• _Problem statement_
Among the entries that follow, the required portion opens with the line containing "Wall Lights & Hanging Shades (1243, 1085)" and closes with the line containing "Zbotic.in (114, 2552)". Give that portion again exactly, and nothing else.

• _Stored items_
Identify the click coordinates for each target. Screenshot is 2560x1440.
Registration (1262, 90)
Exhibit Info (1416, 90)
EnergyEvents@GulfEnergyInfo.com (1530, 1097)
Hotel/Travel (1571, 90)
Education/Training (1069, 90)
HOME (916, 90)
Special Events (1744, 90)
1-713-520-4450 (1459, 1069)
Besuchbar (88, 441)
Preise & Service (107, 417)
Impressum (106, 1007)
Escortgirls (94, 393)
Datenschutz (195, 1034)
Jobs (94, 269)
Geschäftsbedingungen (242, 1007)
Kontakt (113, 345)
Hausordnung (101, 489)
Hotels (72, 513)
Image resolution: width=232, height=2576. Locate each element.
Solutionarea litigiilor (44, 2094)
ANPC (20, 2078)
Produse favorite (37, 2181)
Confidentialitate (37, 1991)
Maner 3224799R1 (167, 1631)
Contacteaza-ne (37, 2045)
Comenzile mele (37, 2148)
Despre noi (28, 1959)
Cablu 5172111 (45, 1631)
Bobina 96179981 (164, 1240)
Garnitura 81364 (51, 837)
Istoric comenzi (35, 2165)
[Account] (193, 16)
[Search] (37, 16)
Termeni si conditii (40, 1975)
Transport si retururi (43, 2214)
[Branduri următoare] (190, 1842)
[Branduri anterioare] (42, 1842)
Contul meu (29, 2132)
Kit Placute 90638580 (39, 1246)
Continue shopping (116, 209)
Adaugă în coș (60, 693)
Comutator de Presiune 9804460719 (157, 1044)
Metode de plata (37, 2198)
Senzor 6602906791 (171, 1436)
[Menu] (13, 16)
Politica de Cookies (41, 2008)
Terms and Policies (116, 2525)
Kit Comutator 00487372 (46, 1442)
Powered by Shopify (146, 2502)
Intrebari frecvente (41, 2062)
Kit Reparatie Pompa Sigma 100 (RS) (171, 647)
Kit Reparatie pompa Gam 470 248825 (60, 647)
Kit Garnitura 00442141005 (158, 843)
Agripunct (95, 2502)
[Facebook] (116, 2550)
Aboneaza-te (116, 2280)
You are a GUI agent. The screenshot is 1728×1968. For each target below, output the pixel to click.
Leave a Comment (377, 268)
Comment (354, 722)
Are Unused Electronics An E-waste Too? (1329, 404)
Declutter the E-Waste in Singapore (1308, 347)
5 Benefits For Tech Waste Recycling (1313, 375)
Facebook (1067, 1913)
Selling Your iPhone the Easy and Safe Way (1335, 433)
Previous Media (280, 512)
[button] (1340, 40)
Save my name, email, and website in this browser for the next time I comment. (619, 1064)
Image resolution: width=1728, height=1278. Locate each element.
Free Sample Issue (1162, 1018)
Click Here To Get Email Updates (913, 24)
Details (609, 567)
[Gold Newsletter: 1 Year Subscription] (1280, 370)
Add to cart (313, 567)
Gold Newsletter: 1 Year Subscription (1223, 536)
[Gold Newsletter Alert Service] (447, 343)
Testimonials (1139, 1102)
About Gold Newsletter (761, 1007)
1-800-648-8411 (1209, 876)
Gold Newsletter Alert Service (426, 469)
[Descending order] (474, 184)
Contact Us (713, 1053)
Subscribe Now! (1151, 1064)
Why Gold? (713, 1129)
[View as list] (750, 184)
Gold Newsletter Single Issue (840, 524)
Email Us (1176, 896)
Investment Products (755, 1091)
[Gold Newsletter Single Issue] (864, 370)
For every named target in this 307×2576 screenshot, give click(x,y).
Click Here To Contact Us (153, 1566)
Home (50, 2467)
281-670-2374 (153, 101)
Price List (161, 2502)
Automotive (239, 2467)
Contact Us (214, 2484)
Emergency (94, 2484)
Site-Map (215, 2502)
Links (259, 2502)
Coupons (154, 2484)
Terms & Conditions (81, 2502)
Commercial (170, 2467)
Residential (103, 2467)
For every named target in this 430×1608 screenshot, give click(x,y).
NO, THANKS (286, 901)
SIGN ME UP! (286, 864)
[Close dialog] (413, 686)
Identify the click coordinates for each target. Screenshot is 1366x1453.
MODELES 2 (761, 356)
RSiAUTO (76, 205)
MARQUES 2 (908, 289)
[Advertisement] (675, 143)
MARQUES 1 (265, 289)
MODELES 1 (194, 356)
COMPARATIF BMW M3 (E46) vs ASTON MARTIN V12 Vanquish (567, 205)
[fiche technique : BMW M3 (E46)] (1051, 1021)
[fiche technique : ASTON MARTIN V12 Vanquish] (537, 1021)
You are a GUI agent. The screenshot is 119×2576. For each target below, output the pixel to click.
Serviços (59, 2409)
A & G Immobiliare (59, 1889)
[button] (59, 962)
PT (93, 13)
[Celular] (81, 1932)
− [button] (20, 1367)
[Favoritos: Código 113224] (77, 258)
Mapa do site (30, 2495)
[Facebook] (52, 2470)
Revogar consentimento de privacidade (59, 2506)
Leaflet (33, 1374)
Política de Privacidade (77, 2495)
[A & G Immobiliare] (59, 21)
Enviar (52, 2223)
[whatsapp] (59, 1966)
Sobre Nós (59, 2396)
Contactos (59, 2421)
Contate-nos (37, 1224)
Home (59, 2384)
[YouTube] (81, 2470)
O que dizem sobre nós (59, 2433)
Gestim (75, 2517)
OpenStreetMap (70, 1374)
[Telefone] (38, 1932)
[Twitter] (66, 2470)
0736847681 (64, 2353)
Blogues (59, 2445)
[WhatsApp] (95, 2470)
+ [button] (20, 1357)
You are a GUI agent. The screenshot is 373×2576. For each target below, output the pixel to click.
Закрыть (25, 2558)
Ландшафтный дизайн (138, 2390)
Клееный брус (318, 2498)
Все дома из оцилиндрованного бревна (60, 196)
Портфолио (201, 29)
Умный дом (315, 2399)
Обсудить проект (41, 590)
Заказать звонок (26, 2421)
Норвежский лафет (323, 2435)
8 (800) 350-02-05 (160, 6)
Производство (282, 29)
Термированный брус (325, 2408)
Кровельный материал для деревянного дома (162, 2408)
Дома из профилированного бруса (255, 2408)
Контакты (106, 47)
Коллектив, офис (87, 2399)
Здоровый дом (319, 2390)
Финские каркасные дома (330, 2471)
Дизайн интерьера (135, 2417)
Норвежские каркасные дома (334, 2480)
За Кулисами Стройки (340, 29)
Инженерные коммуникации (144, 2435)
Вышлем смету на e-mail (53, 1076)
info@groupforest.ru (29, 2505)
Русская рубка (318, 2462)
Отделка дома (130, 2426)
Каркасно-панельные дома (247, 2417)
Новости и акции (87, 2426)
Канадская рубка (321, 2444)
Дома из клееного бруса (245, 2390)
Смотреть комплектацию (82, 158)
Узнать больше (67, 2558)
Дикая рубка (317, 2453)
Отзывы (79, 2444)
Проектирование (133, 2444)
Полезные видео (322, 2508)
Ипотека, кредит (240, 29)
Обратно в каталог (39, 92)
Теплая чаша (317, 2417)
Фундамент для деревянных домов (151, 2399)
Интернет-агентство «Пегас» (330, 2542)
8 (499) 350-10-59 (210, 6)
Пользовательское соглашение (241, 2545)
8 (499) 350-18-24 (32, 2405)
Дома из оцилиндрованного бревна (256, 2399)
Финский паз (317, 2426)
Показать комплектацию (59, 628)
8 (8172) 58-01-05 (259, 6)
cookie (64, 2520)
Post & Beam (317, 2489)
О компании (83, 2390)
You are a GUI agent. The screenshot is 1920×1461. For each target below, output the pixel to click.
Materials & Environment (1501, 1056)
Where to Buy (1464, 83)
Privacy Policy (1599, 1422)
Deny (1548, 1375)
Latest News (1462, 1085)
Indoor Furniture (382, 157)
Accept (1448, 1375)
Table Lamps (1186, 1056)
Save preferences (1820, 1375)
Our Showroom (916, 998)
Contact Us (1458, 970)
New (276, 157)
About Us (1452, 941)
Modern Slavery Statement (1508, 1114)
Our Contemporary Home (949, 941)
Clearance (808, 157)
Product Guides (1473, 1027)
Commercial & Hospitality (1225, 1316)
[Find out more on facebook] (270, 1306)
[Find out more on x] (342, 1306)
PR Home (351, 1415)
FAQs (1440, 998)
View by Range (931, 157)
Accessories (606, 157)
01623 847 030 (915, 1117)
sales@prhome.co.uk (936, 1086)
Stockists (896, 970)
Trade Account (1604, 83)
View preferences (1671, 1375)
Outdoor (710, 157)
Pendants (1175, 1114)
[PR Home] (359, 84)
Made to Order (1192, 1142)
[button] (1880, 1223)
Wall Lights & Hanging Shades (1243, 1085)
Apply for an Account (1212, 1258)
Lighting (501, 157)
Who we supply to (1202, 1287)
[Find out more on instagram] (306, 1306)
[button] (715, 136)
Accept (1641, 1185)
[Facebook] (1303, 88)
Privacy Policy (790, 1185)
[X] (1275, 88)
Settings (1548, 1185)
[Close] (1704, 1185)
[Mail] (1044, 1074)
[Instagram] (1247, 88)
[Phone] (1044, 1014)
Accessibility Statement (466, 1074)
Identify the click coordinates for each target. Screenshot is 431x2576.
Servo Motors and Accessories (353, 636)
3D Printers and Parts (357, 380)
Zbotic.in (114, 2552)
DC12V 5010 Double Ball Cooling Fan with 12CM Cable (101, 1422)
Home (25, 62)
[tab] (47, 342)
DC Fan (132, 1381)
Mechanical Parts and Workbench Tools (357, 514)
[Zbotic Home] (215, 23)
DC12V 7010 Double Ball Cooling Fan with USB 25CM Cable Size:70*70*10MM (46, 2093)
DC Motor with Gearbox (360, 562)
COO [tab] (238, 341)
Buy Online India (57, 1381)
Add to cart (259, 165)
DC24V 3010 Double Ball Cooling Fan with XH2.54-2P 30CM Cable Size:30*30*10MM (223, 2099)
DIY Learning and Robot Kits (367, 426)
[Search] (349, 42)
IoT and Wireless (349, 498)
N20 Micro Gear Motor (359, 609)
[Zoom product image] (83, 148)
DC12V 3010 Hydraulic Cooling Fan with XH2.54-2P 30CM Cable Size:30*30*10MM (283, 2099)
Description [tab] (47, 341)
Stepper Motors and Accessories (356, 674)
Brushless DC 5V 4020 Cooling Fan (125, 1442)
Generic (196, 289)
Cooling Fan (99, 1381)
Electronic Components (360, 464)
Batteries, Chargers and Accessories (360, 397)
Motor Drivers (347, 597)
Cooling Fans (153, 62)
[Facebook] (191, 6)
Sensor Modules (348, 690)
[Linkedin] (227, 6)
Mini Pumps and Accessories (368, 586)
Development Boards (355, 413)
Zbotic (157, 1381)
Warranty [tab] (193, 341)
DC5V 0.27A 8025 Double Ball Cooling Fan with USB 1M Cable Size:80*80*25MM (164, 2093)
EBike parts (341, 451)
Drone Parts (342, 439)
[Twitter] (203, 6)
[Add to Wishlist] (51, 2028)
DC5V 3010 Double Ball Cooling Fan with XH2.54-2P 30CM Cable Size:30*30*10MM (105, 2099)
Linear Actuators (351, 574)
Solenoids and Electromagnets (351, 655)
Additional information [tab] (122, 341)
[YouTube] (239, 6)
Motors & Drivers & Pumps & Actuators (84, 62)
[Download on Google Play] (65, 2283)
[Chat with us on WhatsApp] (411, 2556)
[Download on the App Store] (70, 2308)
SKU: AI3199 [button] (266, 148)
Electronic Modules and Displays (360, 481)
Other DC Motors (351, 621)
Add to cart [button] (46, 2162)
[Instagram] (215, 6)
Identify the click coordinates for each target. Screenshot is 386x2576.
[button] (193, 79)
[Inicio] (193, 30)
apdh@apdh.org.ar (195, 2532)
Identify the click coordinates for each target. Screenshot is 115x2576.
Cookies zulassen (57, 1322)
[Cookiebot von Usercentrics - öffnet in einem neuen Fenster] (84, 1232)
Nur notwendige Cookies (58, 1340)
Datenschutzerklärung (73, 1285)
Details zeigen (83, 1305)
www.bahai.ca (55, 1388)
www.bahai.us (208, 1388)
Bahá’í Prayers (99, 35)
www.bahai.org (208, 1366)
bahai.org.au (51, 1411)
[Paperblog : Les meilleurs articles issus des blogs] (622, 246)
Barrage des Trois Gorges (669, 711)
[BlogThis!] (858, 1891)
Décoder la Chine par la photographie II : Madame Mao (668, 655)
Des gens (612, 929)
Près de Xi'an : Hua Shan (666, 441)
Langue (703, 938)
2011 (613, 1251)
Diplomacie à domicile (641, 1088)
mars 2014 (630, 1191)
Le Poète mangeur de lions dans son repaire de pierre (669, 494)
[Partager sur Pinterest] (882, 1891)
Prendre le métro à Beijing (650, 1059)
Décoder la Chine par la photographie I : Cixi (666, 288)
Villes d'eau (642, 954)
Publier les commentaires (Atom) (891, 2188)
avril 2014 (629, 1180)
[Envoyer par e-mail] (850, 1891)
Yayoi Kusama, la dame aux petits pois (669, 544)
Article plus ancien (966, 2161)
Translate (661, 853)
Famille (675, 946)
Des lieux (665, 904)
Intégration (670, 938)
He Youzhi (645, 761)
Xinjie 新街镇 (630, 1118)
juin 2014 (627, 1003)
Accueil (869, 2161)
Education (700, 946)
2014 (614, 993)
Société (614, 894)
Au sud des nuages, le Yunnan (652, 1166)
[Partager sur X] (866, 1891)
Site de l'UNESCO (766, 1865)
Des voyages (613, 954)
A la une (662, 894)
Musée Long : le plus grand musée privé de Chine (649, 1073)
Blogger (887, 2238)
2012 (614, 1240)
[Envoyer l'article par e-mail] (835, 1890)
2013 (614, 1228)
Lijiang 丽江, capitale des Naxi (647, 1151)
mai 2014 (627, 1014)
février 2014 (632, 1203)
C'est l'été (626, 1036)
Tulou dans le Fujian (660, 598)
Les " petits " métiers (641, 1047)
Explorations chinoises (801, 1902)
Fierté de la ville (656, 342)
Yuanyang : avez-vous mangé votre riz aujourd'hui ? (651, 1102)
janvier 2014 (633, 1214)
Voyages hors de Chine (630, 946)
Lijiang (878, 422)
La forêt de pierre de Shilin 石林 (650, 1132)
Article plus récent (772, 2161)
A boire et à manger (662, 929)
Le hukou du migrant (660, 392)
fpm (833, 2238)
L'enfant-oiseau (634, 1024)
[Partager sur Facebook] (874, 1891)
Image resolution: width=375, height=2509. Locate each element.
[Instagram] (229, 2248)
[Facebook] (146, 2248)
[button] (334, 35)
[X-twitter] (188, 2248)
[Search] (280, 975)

• _Your solution_
Wall Lights & Hanging Shades (1243, 1085)
Apply for an Account (1212, 1258)
Lighting (501, 157)
Who we supply to (1202, 1287)
[Find out more on instagram] (306, 1306)
[button] (715, 136)
Accept (1641, 1185)
[Facebook] (1303, 88)
Privacy Policy (790, 1185)
[X] (1275, 88)
Settings (1548, 1185)
[Close] (1704, 1185)
[Mail] (1044, 1074)
[Instagram] (1247, 88)
[Phone] (1044, 1014)
Accessibility Statement (466, 1074)
Identify the click coordinates for each target. Screenshot is 431x2576.
Servo Motors and Accessories (353, 636)
3D Printers and Parts (357, 380)
Zbotic.in (114, 2552)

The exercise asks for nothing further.